## [DATA FOR ANALYSIS]
________________________

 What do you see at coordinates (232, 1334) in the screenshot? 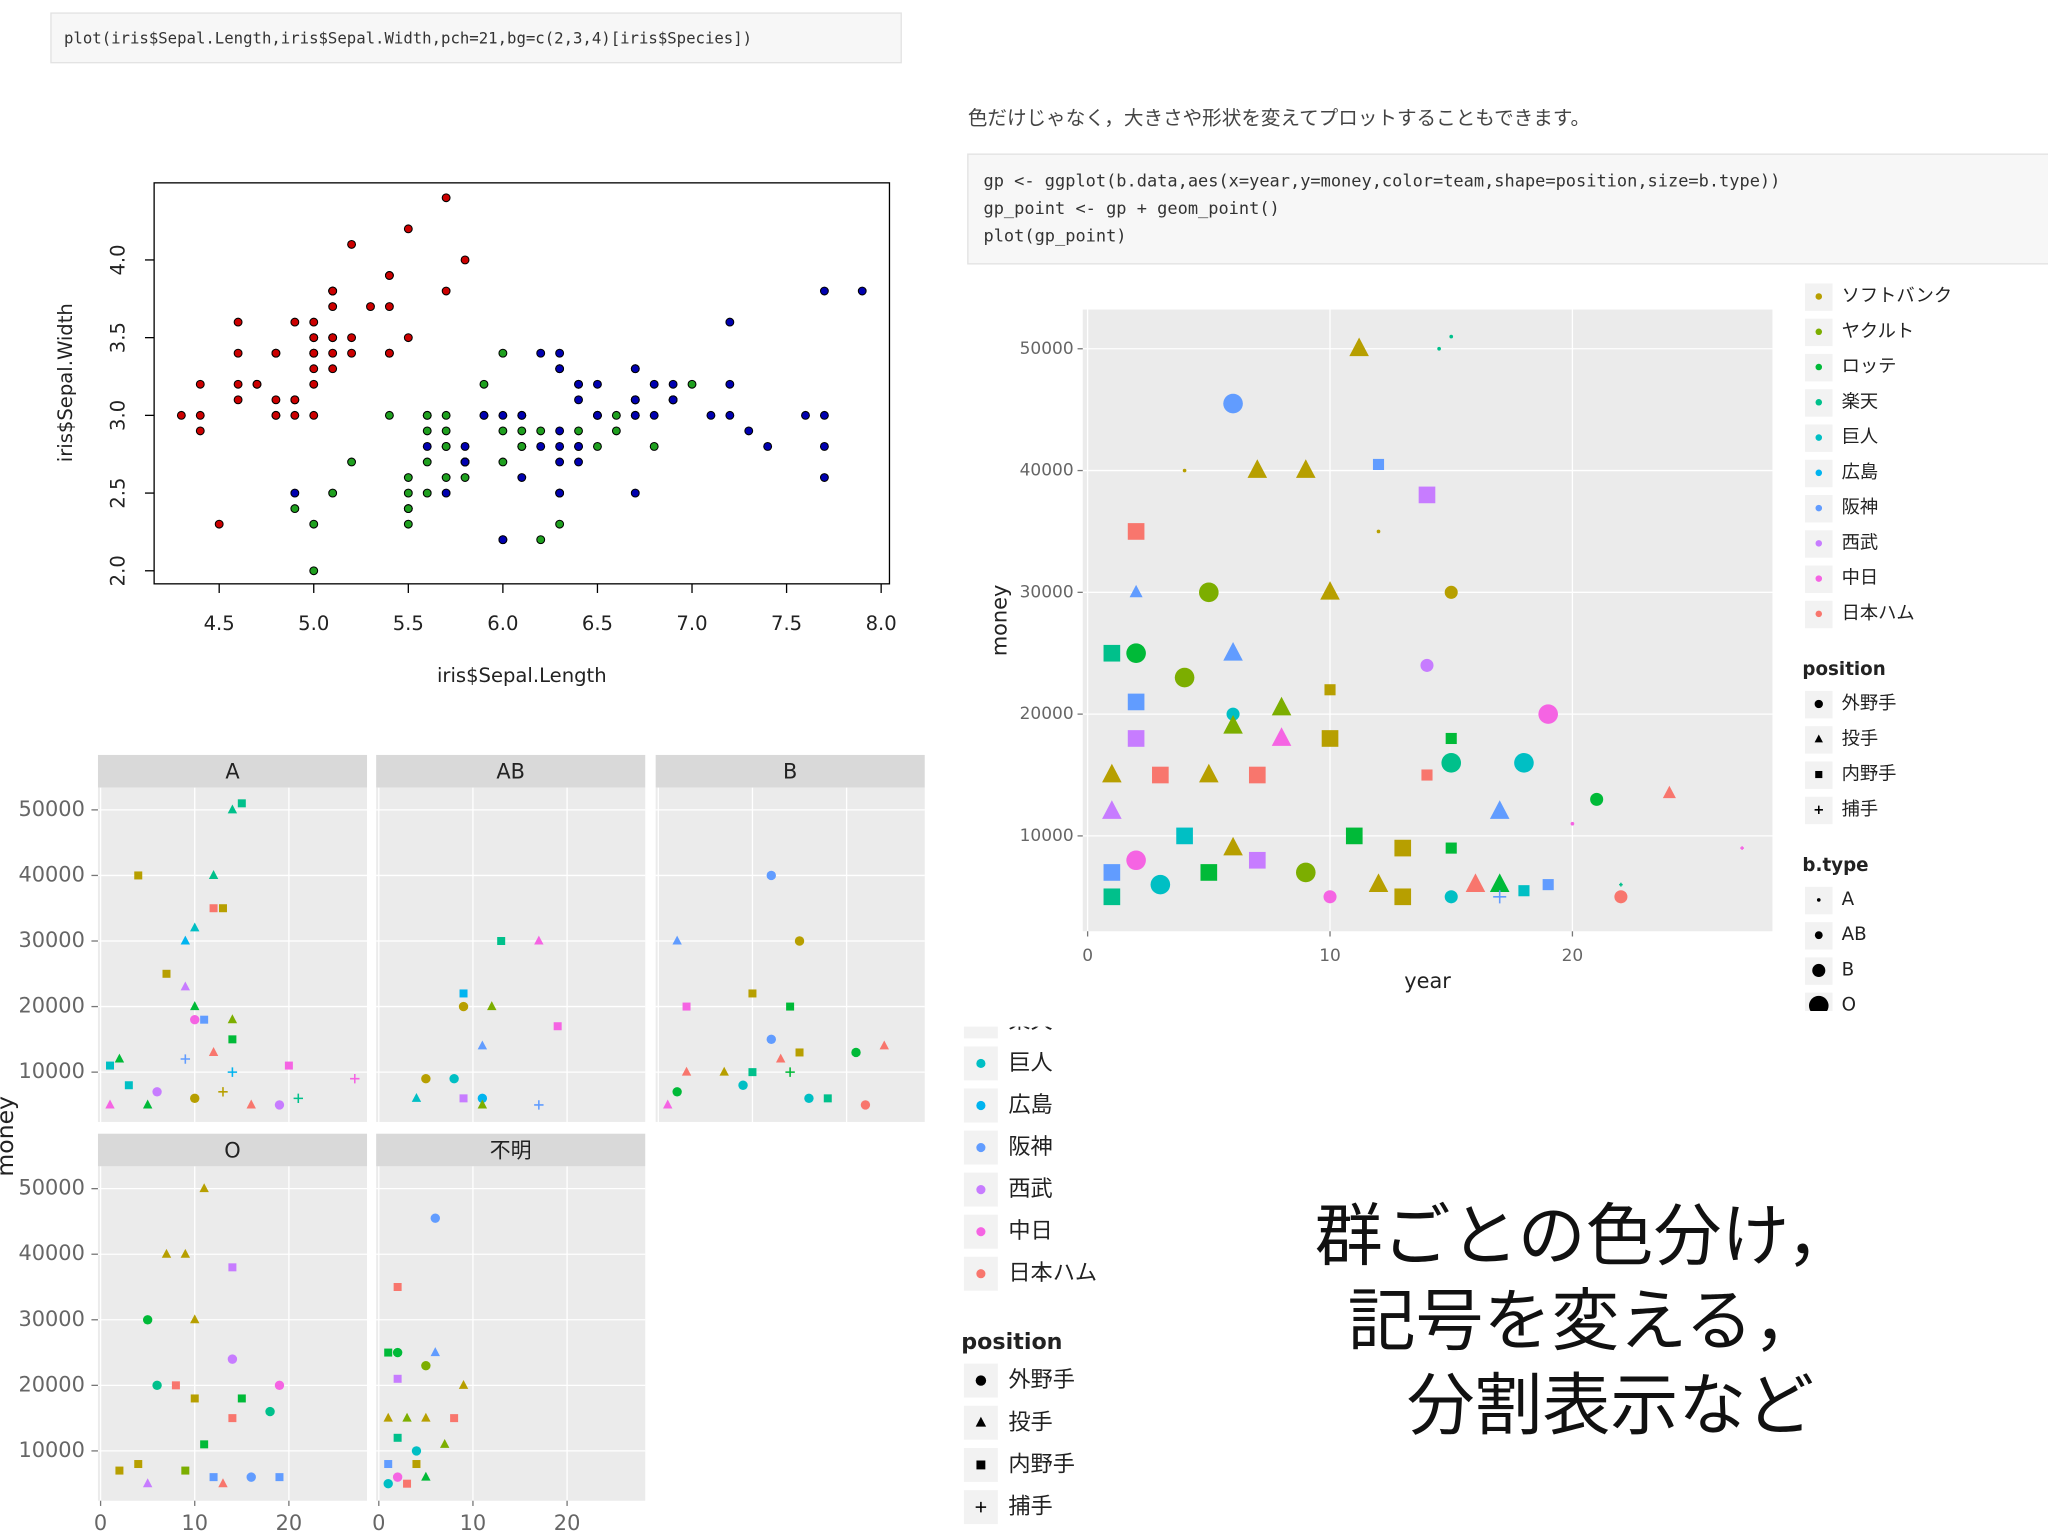
I see `plot-panel` at bounding box center [232, 1334].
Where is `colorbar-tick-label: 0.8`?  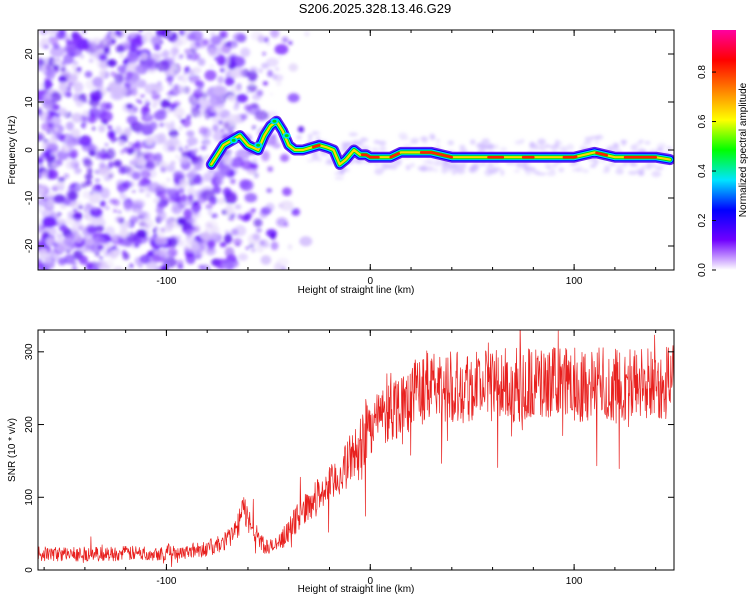 colorbar-tick-label: 0.8 is located at coordinates (702, 72).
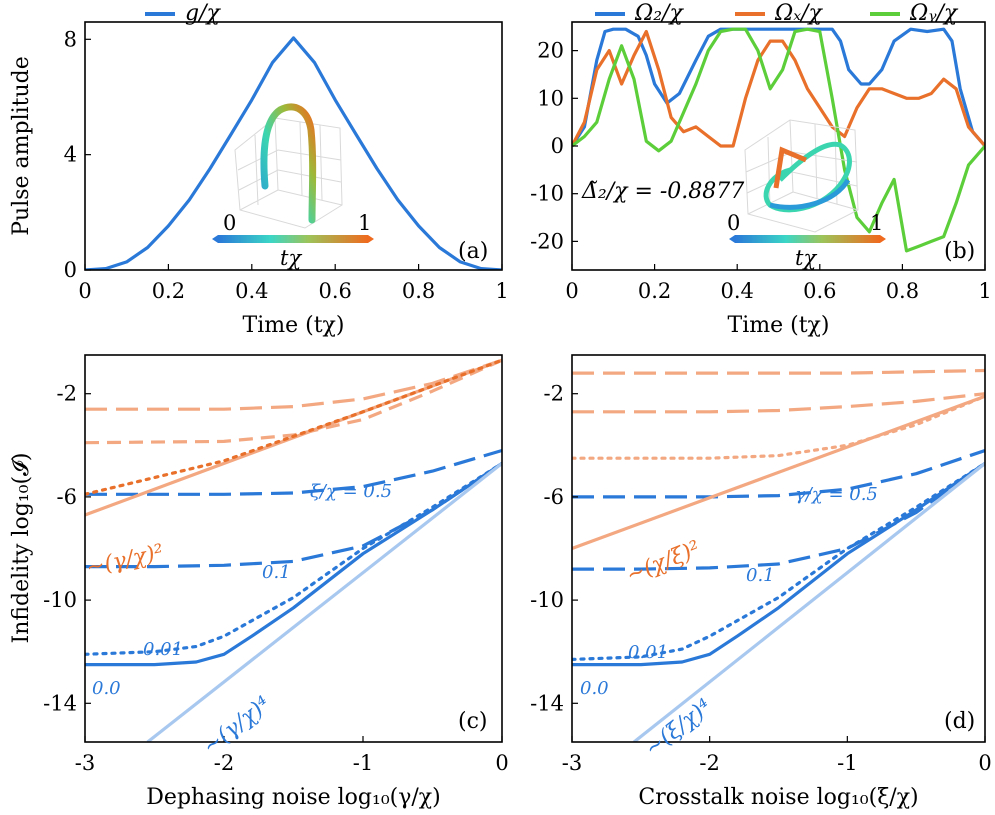 The image size is (995, 815). I want to click on y-tick-label-a-1: 4, so click(70, 155).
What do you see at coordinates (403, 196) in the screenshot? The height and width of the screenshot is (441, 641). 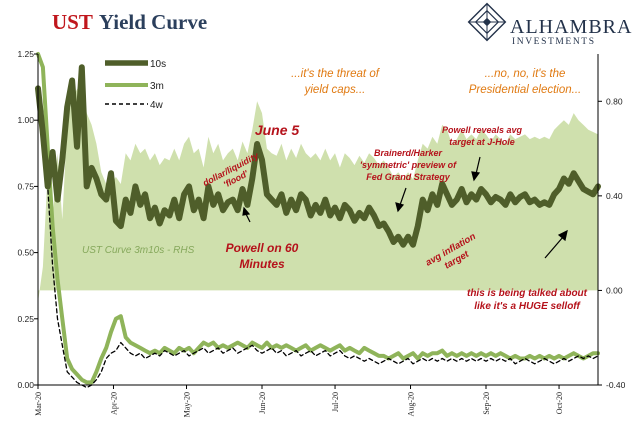 I see `arrow-brainerd` at bounding box center [403, 196].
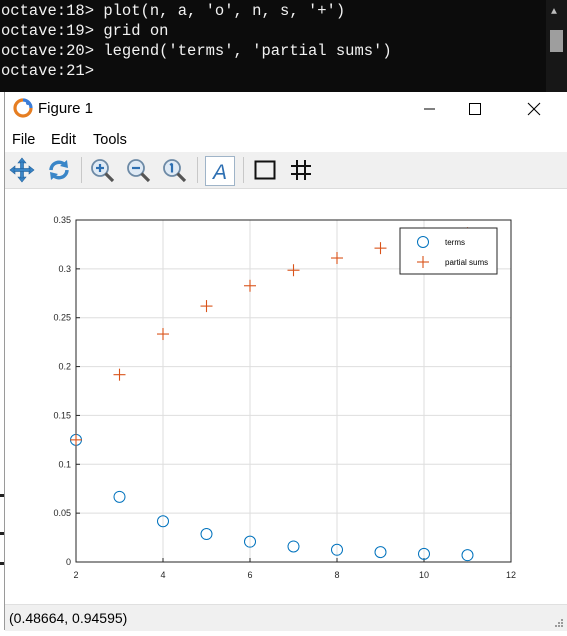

________________________

## [TASK STATEMENT]
Copy the items word for word from the very start through the line that contains "center [232, 1334].", including that line, and leave the pictures out.

## [SOLUTION]
 What do you see at coordinates (232, 1334) in the screenshot? 
I see `plot-panel` at bounding box center [232, 1334].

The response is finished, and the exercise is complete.